#3360 proton: save messages when connection fails
Merged 2 years ago by tkopecek. Opened 2 years ago by tkopecek.
tkopecek/koji issue3327  into  master

file modified
+7 -2
@@ -323,8 +323,13 @@ 

  def _send_msgs(urls, msgs, CONFIG):

      random.shuffle(urls)

      for url in urls:

-         container = Container(TimeoutHandler(url, msgs, CONFIG))

-         container.run()

+         try:

+             container = Container(TimeoutHandler(url, msgs, CONFIG))

+             container.run()

+         except Exception as ex:

+             # It's ok if we don't send messages for any reason. We'll try again later.

+             LOG.debug(f'container setup error ({url}): {ex}')

+ 

          if msgs:

              LOG.debug('could not send to %s, %s messages remaining',

                        url, len(msgs))

Fixes: https://pagure.io/koji/issue/3327

It looks to me, that on_settled should work correctly also in this case. So 'context.msgs' should be in valid state.

It's dangerous to have bare exceptions like this, especially silently passing them like this. I understand your comment about on_settled, but there is a lot of code that gets called inside these two lines. Also, imagine if anyone ever changes TimeoutHandler in the future to raise more unhandled exceptions. Or imagine we find there are some other errors that we really wish we had known about, etc. For example, https://issues.apache.org/jira/browse/PROTON-2465

Ticket #3327 shows a socket.getaddrinfo() failure, presumably a temporary DNS failure. We could narrow this except statement to only catch socket.error. And I think we should log when we hit this, so we know how bad the problem is, rather than silently passing.

Here is what I recommend instead:

try:
    container = Container(TimeoutHandler(url, msgs, CONFIG))
    container.run()
except socket.error as e:
    LOG.debug('container setup error (%s): %s', url, e)

_send_msgs should always pass. It returns list of un/sent messages so those which were succesfully sent can be deleted from the db queue, so we don't send them twice. We should log every error but I'm not sure if any of these should be terminating.
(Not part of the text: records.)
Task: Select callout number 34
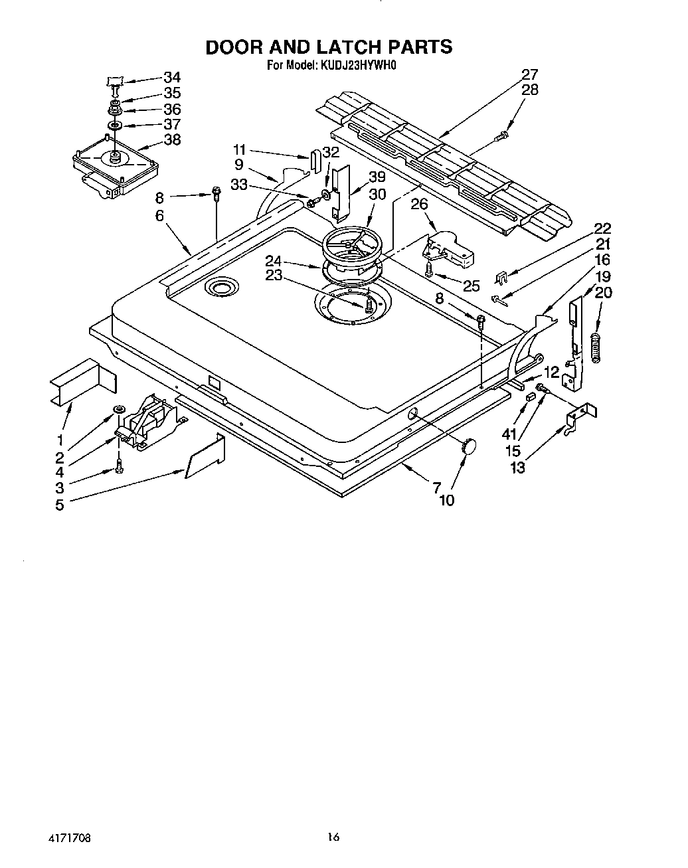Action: (171, 77)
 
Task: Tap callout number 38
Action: (171, 140)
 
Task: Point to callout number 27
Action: (529, 74)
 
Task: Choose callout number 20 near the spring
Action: (604, 292)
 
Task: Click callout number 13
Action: (517, 468)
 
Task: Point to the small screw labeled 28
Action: (502, 136)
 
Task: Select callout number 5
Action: (60, 505)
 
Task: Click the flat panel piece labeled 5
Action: (205, 457)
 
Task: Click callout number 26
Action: (419, 204)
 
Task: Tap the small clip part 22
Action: (503, 276)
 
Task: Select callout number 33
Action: (239, 185)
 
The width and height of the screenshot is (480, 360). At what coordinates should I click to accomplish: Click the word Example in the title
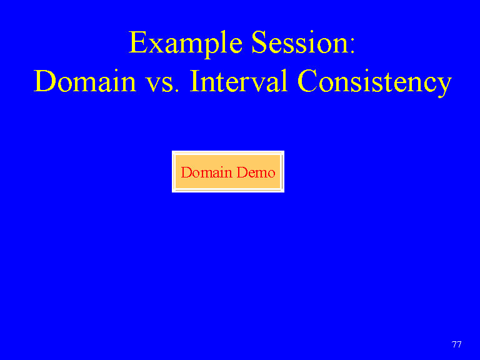coord(186,44)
Ok. I think we should comment why we're doing this. Like this:

try:
    container = Container(TimeoutHandler(url, msgs, CONFIG))
    container.run()
except Exception as e:
    # It's ok if we don't send messages for any reason. We'll try again later.
    LOG.debug('container setup error (%s): %s', url, e)

rebased onto fd2b76e

2 years ago

It looks to me, that on_settled should work correctly also in this case. So 'context.msgs' should be in valid state.

Ok, I see that the docs for on_settled says, "This is the point at which it should never be retransmitted," [1] so hopefully unlikely that we'd have an error causing duplicate transmission. I guess the biggest risk there is a bug in our own on_settled handler, but it seems pretty simple and solid.

[1] https://qpid.apache.org/releases/qpid-proton-0.32.0/proton/python/docs/overview.html

Metadata Update from @tkopecek:
- Pull-request tagged with: testing-ready

2 years ago

pretty please pagure-ci rebuild

2 years ago

Metadata Update from @mfilip:
- Pull-request tagged with: testing-done

2 years ago

Commit b94838b fixes this pull-request

Pull-Request has been merged by tkopecek

2 years ago